Nicht alles digital: Warum das Analoge für die Zukunft wichtig ist

Florian Kaps, Supersense
Der Ruf nach mehr Digitalisierung überfordert viele und manch einer fragt, ob sie tatsächlich alternativlos ist. Wie analog ist die Zukunft?

Ein allmächtiges Tech-Unternehmen nimmt die Welt in Geiselhaft. Überwachung wird omnipräsent und ohne digitale Begleitung darf man nicht einmal mehr in den Wald gehen. US-Autor Dave Eggers schildert in seinem neuen Roman „Every“ eine dystopische Welt in naher Zukunft, von der sich viele bestätigt fühlen werden, die manchmal ein merkwürdiges Gefühl beschleicht. Jenes, ohne digitalen Begleiter kein vollwertiges Mitglied der Gesellschaft mehr zu sein.

Dass die Digitalisierung vorangetrieben werden müsse, predigt heute jeder Vorstadtpolitiker und wer noch auf die Bank geht, um dort mit realen Menschen zu sprechen, gilt als Exot. Und doch lässt sich mit der Forderung nach einem „Recht auf analoges Leben“ nicht nur Kopfschütteln, sondern auch politisches Terrain gewinnen – von links bis rechts. Was Digitalisierung konkret bedeutet, macht viele ratlos. Erleichterungen im Alltag, die sich im Zweifelsfall als Zeitersparnis verkaufen lassen? Die Tendenz, einst von der Haptik lebende Liebhabereien in stets abrufbare Dateien zu gießen? „Die Leute kommen drauf, dass sie keine Spuren mehr hinterlassen“, sagt etwa Florian Kaps, Vorreiter der analogen Renaissance. Und Hirnforscher Jürgen Sandkühler bilanziert die Auswirkungen  der Digitalisierung auf unser Verhalten ernüchternd.

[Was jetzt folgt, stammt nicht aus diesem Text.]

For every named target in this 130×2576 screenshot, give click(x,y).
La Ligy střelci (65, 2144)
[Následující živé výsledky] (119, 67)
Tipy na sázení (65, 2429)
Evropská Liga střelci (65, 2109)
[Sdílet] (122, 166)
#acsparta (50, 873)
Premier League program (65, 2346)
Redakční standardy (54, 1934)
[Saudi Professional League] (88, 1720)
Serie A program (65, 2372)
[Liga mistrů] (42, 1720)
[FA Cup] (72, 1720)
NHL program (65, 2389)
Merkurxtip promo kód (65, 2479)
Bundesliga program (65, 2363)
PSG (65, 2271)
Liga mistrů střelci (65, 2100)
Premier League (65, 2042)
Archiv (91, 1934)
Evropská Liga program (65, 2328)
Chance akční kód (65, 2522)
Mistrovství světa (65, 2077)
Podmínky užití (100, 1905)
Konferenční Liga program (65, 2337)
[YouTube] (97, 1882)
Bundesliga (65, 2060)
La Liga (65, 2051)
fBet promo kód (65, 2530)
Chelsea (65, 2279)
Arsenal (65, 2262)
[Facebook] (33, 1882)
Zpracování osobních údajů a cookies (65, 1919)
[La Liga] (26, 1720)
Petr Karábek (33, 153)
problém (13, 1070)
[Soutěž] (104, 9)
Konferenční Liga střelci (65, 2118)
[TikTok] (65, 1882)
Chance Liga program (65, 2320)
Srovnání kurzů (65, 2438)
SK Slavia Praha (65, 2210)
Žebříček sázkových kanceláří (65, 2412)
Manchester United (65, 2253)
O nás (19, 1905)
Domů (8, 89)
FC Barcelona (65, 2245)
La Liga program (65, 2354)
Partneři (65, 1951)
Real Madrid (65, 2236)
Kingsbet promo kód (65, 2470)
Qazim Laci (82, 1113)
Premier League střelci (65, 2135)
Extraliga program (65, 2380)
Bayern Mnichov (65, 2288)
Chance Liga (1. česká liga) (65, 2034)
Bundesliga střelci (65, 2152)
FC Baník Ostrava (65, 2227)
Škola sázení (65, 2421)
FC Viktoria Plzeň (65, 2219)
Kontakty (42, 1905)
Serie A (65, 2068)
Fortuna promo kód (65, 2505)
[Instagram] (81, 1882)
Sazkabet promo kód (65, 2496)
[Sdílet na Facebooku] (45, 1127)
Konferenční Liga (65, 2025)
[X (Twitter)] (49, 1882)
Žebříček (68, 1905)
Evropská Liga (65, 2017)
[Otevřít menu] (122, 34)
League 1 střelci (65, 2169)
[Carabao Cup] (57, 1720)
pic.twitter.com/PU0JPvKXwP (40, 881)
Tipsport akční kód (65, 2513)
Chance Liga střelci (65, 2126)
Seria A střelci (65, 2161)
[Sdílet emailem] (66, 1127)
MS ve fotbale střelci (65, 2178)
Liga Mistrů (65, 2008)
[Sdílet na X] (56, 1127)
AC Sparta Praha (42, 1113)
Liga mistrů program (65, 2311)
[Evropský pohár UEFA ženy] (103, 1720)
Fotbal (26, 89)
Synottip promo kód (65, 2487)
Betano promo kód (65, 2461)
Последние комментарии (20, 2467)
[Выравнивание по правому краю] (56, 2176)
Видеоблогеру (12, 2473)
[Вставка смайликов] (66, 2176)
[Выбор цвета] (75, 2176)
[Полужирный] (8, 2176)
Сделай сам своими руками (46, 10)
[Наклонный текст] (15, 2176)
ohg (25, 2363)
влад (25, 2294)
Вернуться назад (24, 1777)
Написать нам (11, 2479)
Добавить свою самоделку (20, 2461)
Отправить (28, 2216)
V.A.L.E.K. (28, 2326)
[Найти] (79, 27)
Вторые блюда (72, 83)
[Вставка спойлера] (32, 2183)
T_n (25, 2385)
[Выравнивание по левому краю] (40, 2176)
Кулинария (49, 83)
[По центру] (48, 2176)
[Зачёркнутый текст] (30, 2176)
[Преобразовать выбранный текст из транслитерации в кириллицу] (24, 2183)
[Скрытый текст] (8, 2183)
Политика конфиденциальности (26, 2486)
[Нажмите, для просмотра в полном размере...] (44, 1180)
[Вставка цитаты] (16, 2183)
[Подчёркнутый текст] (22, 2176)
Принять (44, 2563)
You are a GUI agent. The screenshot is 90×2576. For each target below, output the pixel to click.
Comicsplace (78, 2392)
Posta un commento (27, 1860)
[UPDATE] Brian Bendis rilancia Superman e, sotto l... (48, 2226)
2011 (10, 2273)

Doch die Hoffnung auf ein gedeihliches Zusammenleben der digitalen und der analogen Welt lebt. Als jüngst das weltgrößte Online-Netzwerk rund um Whatsapp, Facebook und Instagram für  mehrere Stunden ausfiel,  musste der Server im  Rechenzentrum einem „manuellen Reset“ unterzogen werden. Ganz analog.   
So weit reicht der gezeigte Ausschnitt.